Jeff Yang, founding partner and CEO of New York-based multicultural marketing consultancy Factor, Inc., theorized a year ago in the pages of American Demographics that many of the old ways of thinking about multicultural, and the models that were built to negotiate the space, are outdated even obsolete. For Yang, it was important to start recognizing multicultural as more than an artificial construct developed to allocate marketing and workforce resources in, what more often than not, amounts to a token effort.
From the vantage point of an obsolete model, little- or un-recognized realities of the multicultural landscape, Yang averred, are groups like Outward Bounders, young people (mostly immigrants or the children of immigrants) whose affinities and friends and cultural reference points are transnational, and Transient Internationals, temporary U.S. residents from abroad.
Now, there's almost always a conflict among the smartest people about the way to make progress beyond the anachronistic model. For some, the term multicultural is a necessary business concept to help people understand and buy in to ways to apply market segmentation resources as the population becomes more dynamic and diverse. As organizations currently exist, they might actually need ethnic and multicultural marketing theory and practice as an essential lens through which they can see opportunity in the diversity of their customers or constituents.

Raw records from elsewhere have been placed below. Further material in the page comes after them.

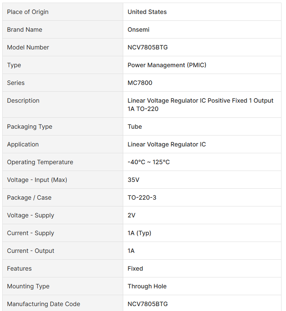Select the 35V maximum input voltage value
Screen dimensions: 286x311
[133, 180]
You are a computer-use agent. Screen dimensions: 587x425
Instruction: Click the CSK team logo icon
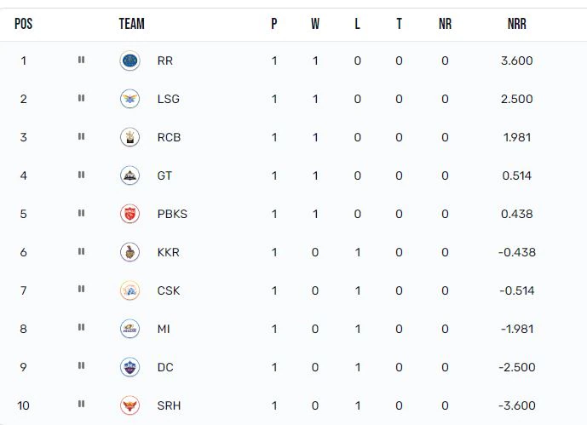tap(129, 290)

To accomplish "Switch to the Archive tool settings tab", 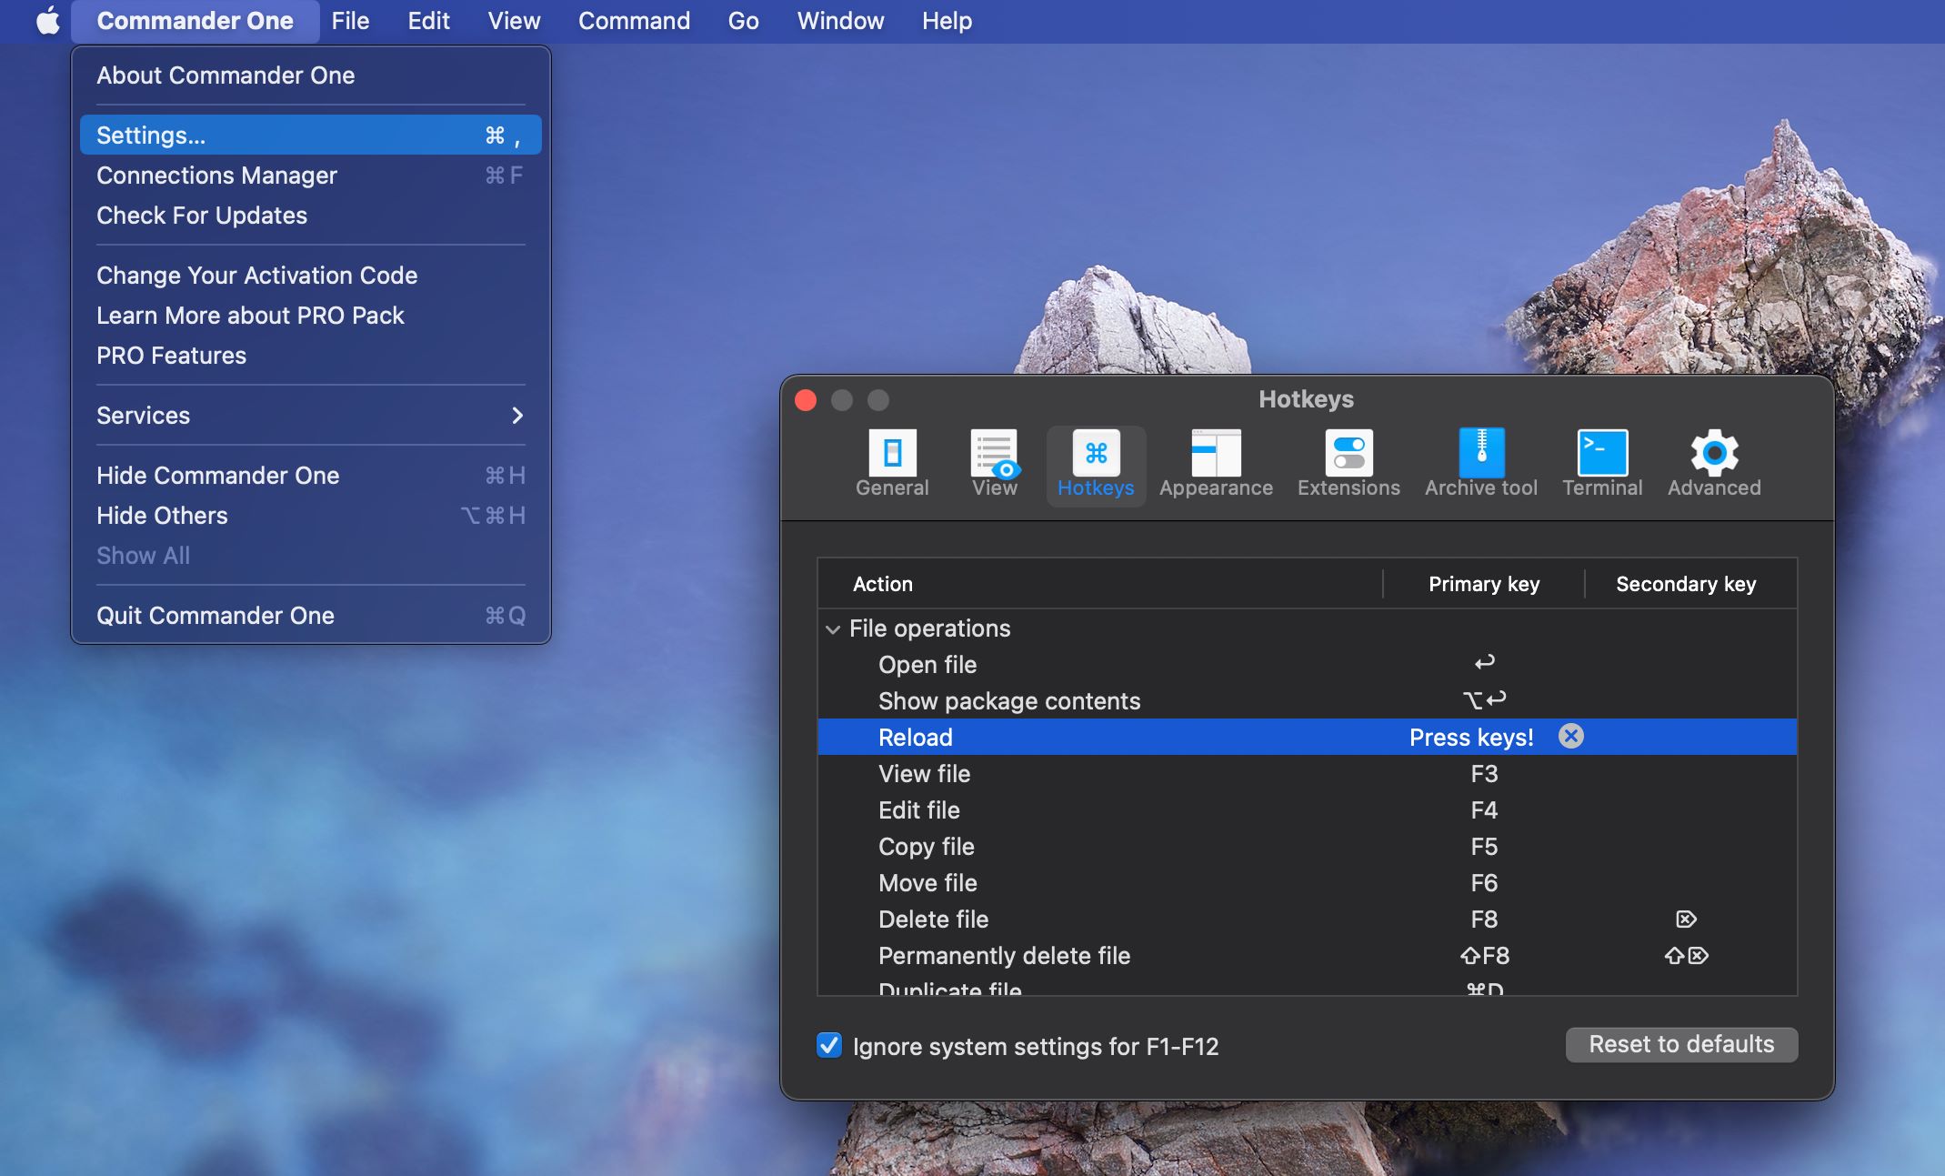I will click(x=1481, y=461).
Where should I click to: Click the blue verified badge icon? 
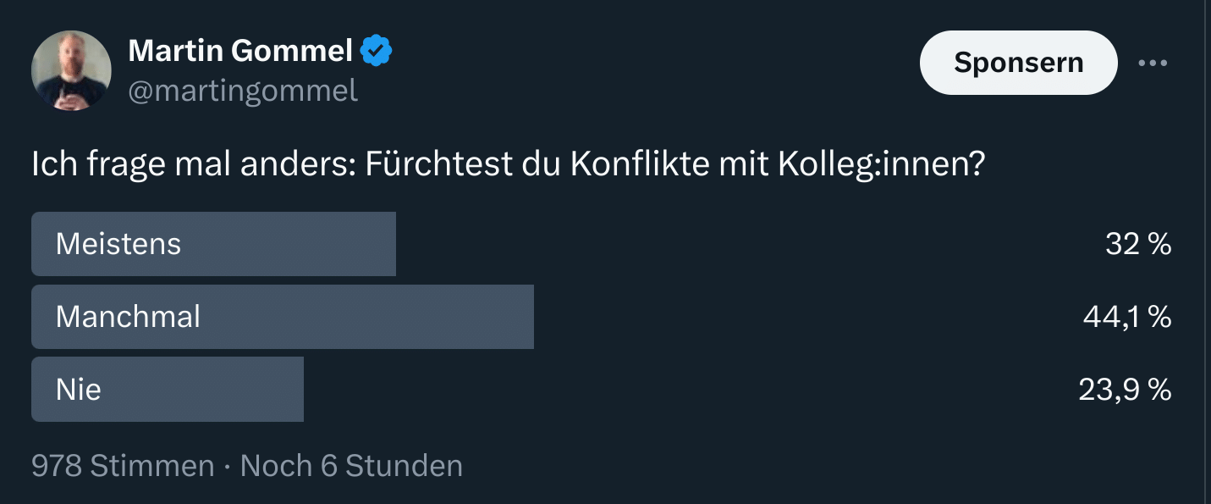pos(376,52)
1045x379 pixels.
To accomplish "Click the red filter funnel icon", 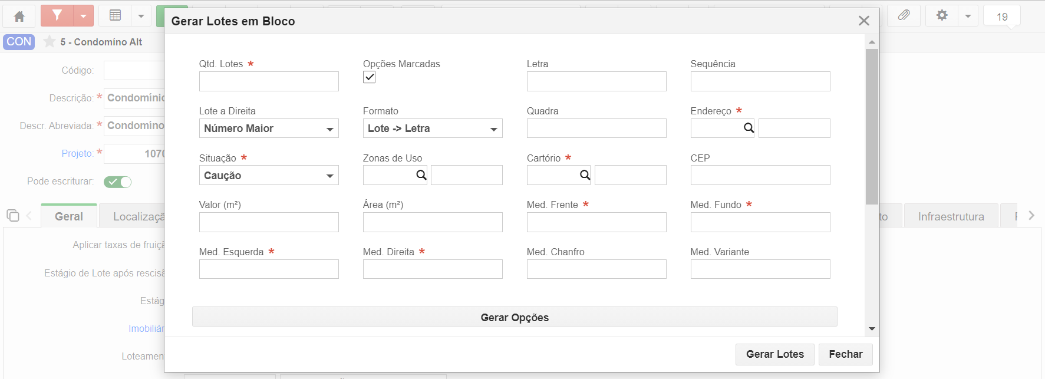I will (57, 16).
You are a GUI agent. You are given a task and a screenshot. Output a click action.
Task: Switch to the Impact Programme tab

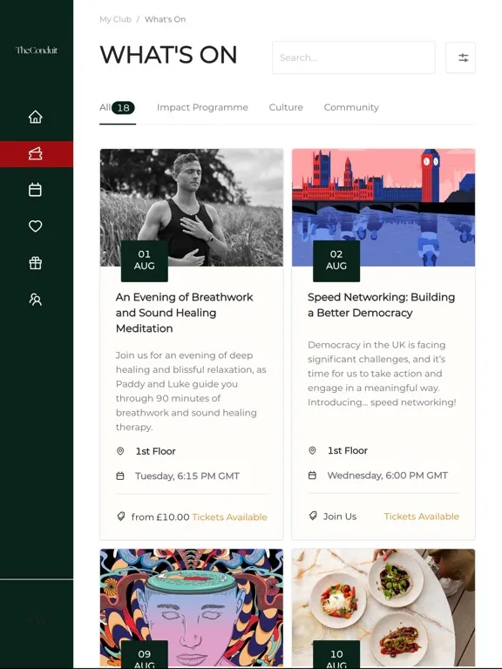click(202, 107)
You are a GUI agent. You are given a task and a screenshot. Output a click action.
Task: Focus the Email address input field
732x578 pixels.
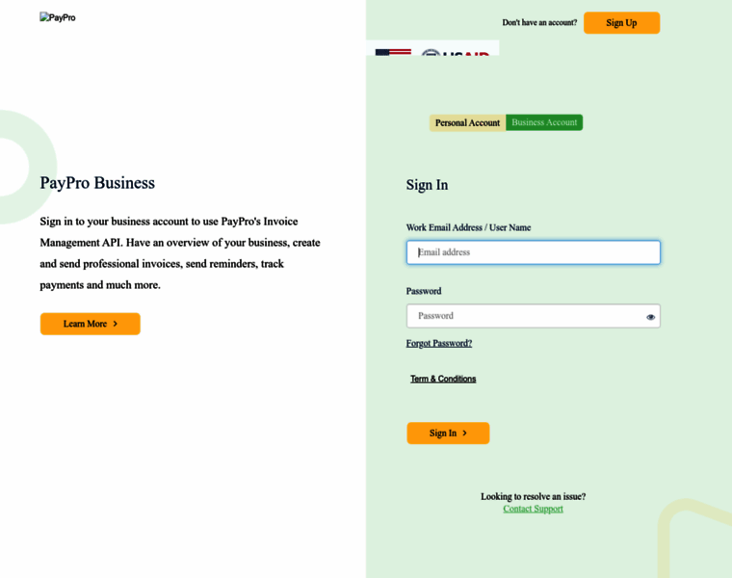pyautogui.click(x=534, y=252)
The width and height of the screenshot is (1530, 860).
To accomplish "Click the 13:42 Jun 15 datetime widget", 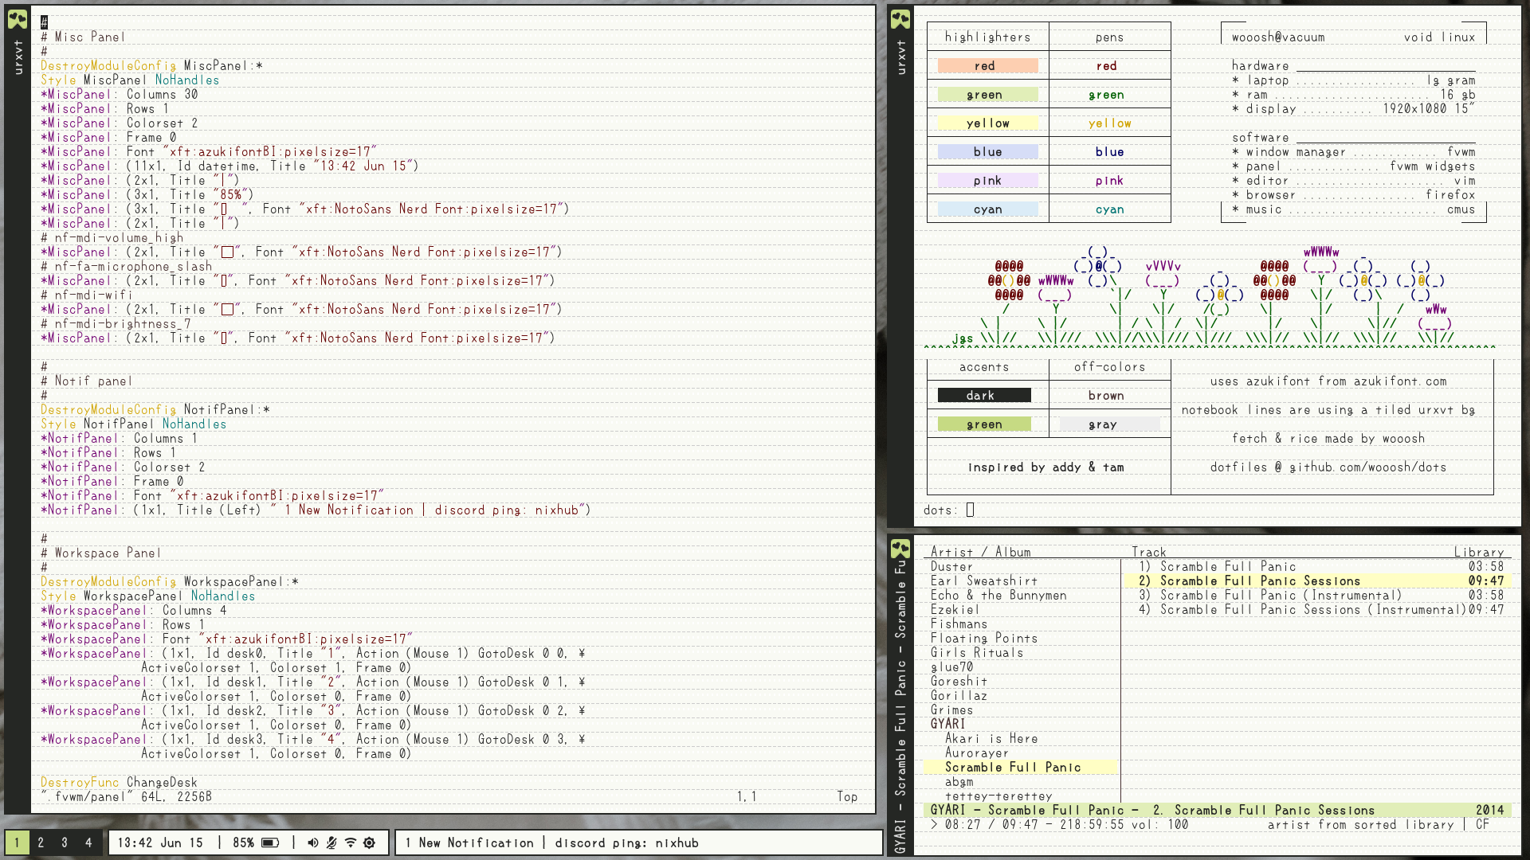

Others argue the word multicultural stands for all that is wrong with marketing and marketers today, fatally relying on mischaracterized segment descriptions that do the opposite of what they're meant to do, which is to help people manage product strategies and communications and market intelligence budgets in a smarter way. More than a few wise marketing executives with or without ethnic or multicultural in their titles say that good ethnic or multicultural marketing is good marketing, period.
Anachronistic models burn time and energy, and they wind up making it hard to actually get what's going on. Outward Bounders and Transient Internationals, for instance, reflect a global fluidity that is a fact of our life today, in social, economic and cultural ways. If we look simply through the multicultural lens, we might see an Asian, Hispanic, African American or Native American household. But we might very easily miss the connection or the direction or the influence or the value that would serve as the real trigger of engagement with someone whose cultural heritage profoundly accompanies him or her across national borders, rather than being left behind like an item that wouldn't make it through customs.
Whether it's trying to strengthen an organization, a healthy city, a customer base or a partnership network, diversity is more critical than ever. It's the connective tissue to the future. People like Richard Florida, our featured visionary in The Visionary & the Futurist, page 25, and a keynote speaker at this month's Pop!Tech (www.poptech.org) in Camden, Maine, who help us begin to see past our outdated models to realize that today's and tomorrow's diversity involves fluidity, geographic dynamism and global crossings.